Este cuadro y otros de la misma temática se ambientan en la ciudad natal de Cézanne, en Aix en Provence, y más concretamente en las orillas del río Arc. Un escenario casi propio del impresionismo, ya que también hay ese juego de captar los efectos de luz, los reflejos en el agua y los claros y sombras entre la vegetación.

Pero a Cézanne le preocupan otras cosas en su pintura. Busca una imagen monumental, y no solo por el tamaño del lienzo (208 x 252 cm). Él nos presenta un conjunto de cuerpos desnudos monumentales que ubica en una especie de templo natural, ya que los troncos de la ribera del río, sin duda forman una bóveda protectora.

Una composición casi clásica, ya que se basa en una pirámide formada por las diagonales que hacen los troncos de los árboles, mientras que la línea horizontal y paralela a la base de la imagen la forman el agua del río y la arena del suelo. Todo ello recrea un triángulo arquitectónico que acoge en su interior a las mujeres desnudas, cada una en una pose distinta, sin estridencias y adaptadas a la calma de la escena.

El pintor juega con lo que realmente vio y lo que imagina, para al final recrear una escena distinta, nueva.
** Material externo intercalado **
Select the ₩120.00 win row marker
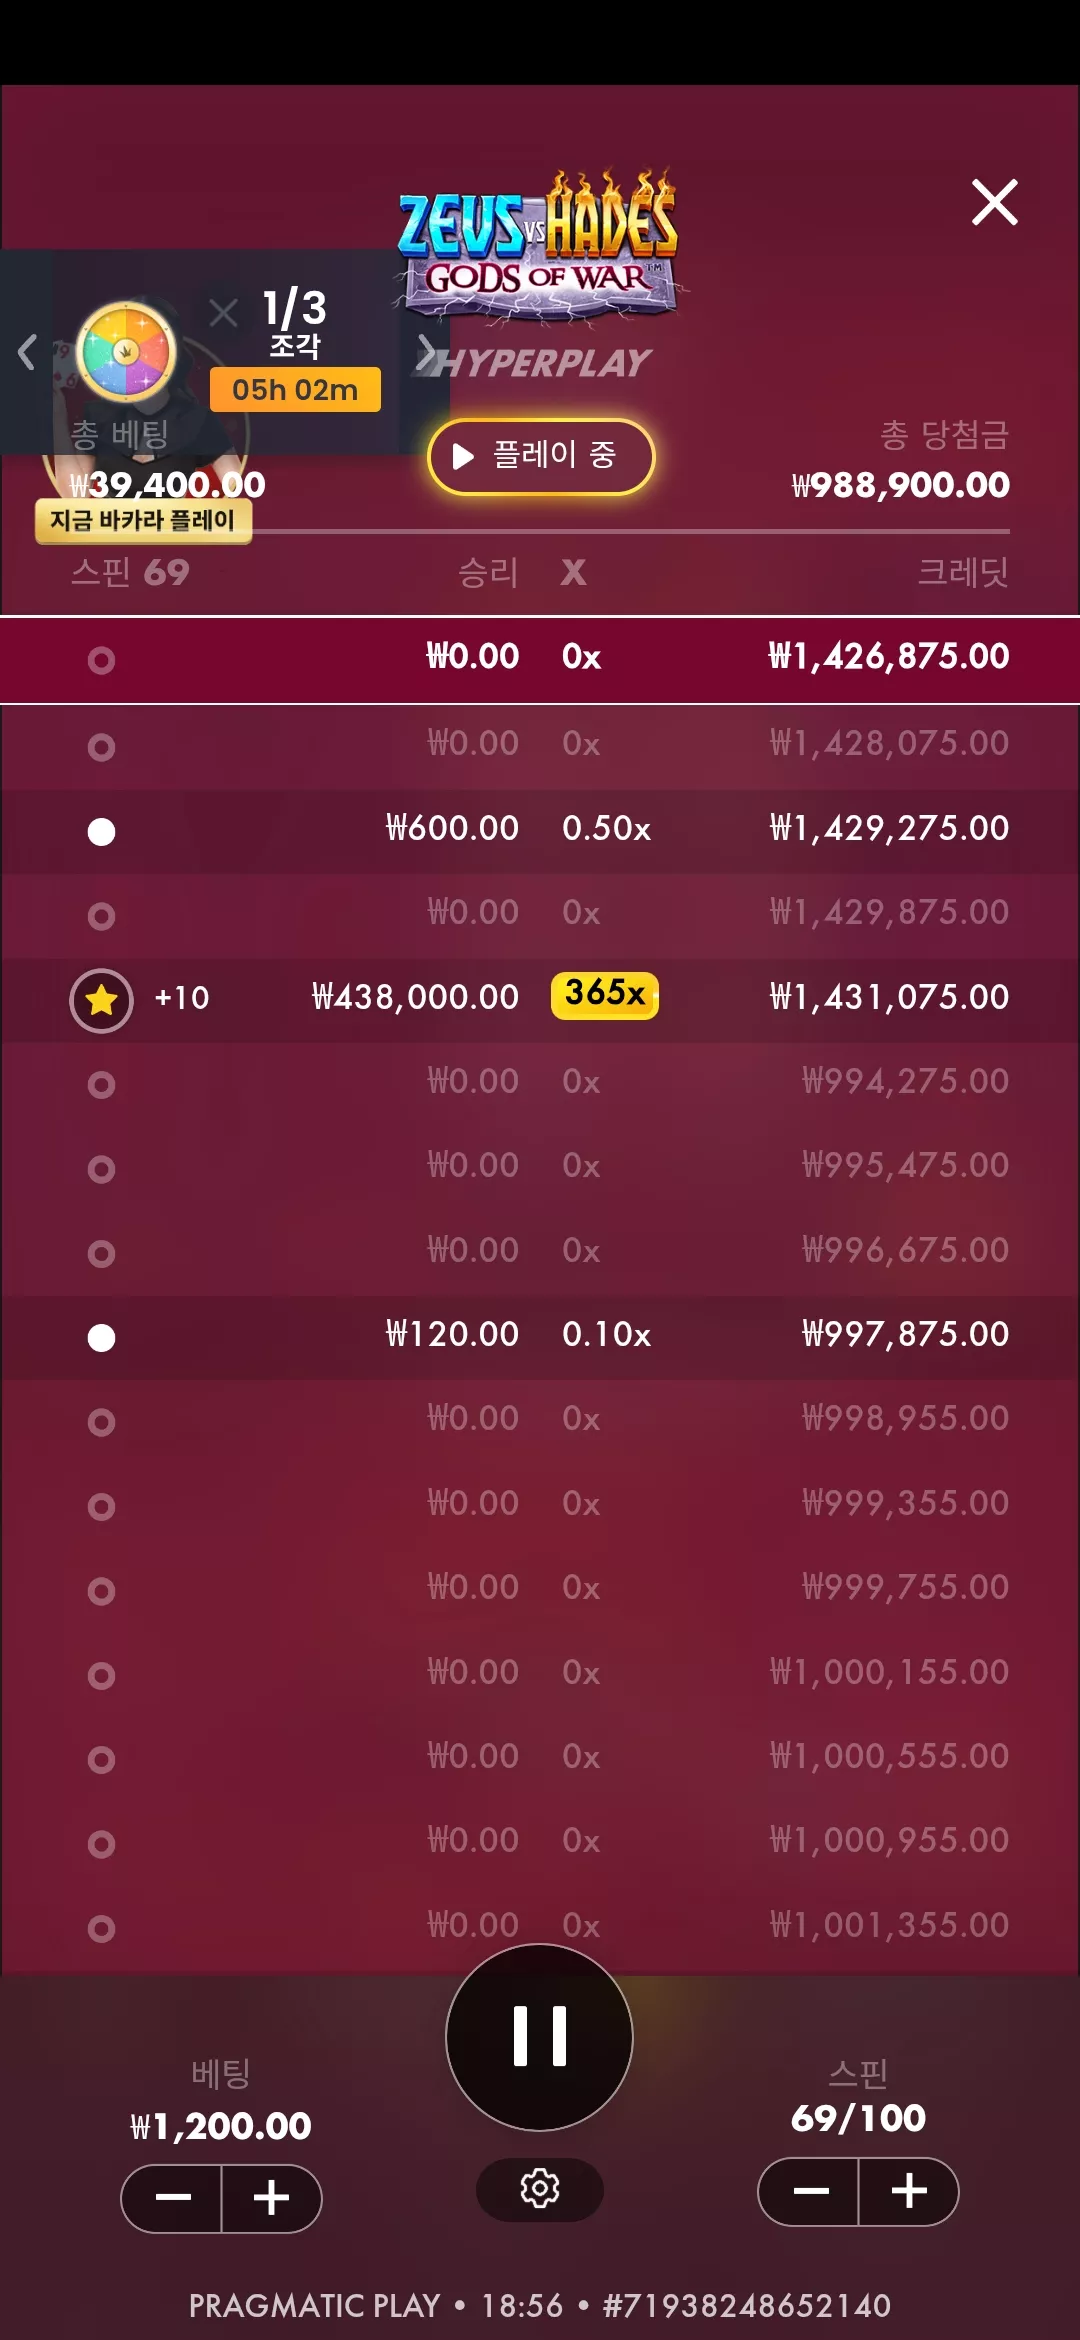1080x2340 pixels. pyautogui.click(x=101, y=1338)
Tanto en la naturaleza de los árboles como en la de los cuerpos hay algo de abstracción. Una sensación a la que también ayuda la elección del color, aplicado a base de pinceladas planas yuxtapuestas, enfrentando los tonos cálidos de los cuerpos o los troncos a los fríos del cielo y del follaje. Es decir, jugando con los tonos rosas, ocres y marrones frente a los azules y verdes.